━━ Text segment

This chapter provides information about the steps you need to perform to integrate Hadoop data.
This chapter includes the following sections:
Section 4.11, "Loading Data from an SQL Database into Hive, HBase, and File using SQOOP"
Section 4.12, "Loading Data from an SQL Database into Hive using SQOOP"
Section 4.13, "Loading Data from an SQL Database into File using SQOOP"
Section 4.14, "Loading Data from an SQL Database into HBase using SQOOP"
Section 4.15, "Validating and Transforming Data Within Hive"
Section 4.16, "Loading Data into an Oracle Database from Hive and File"
Section 4.17, "Loading Data into an SQL Database from Hbase, Hive and File using SQOOP"
The following table summarizes the steps for integrating Hadoop data.

━━━━

* _To do_
1 > List the numbers of every section in the Hadoop data integration text whose title mentions SQOOP.
2 > Translate this sentence from the Hadoop data integration text into Spanish: "This chapter provides information about the steps you need to perform to integrate Hadoop data."
3 > Write the next part of the Hadoop data integration text, picking up after its final sentence.
The material that comes next has no connection to the Hadoop data integration text.

━━ Collected material

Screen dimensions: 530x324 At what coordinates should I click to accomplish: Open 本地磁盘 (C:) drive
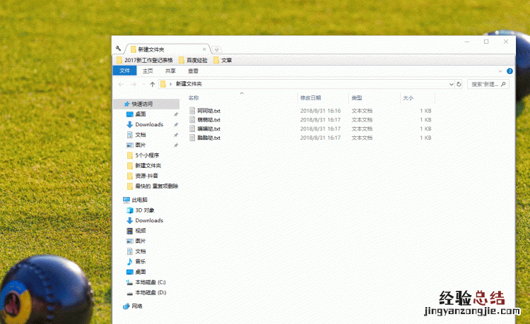click(150, 282)
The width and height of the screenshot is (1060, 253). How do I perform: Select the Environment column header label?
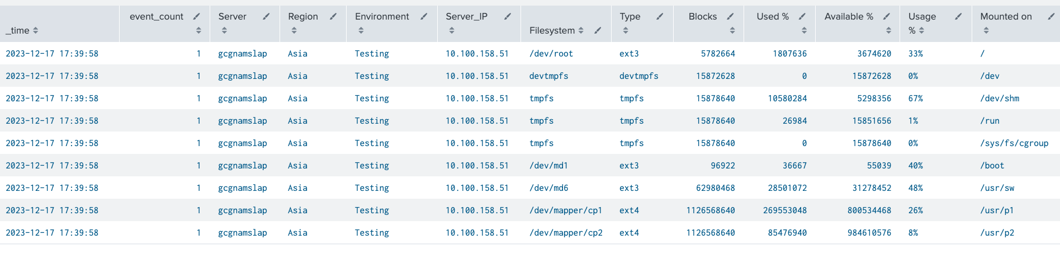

━━━━

* _Task-by-task results_
1 > 4.11, 4.12, 4.13, 4.14, 4.17

2 > Este capítulo proporciona información sobre los pasos que debe realizar para integrar datos de Hadoop.

3 >
Table 4-1 Integrating Hadoop Data
Step | Description |
---|---|
Set Up Data Sources |
Set up the data sources to create the data source models. You must set up File, Hive, and HBase data sources. See Section 4.2, "Setting Up File Data Sources" |
Import Hadoop Knowledge Modules |
Import the Hadoop KMs into Global Objects or a project. |
Create Oracle Data Integrator Models |
Reverse-engineer the Hive and HBase models to create Oracle Data Integrator models. |
Integrate Hadoop Data |
Design mappings to load, validate, and transform Hadoop data. See Section 4.7, "Loading Data from Files into Hive" See Section 4.9, "Loading Data from HBase into Hive" See Section 4.10, "Loading Data from Hive into Hbase" See Section 4.11, "Loading Data from an SQL Database into Hive, HBase, and File using SQOOP" See Section 4.15, "Validating and Transforming Data Within Hive" See Section 4.16, "Loading Data into an Oracle Database from Hive and File" See Section 4.17, "Loading Data into an SQL Database from Hbase, Hive and File using SQOOP" |
In the Hadoop context, there is a distinction between files in Hadoop Distributed File System (HDFS) and local files (outside of HDFS).
To define a data source:
Create a Data Server object under File technology.
Create a Physical Schema object for every directory to be accessed.
Create a Logical Schema object for every directory to be accessed.
Create a Model for every Logical Schema.
Create one or more data stores for each different type of file and wildcard name pattern.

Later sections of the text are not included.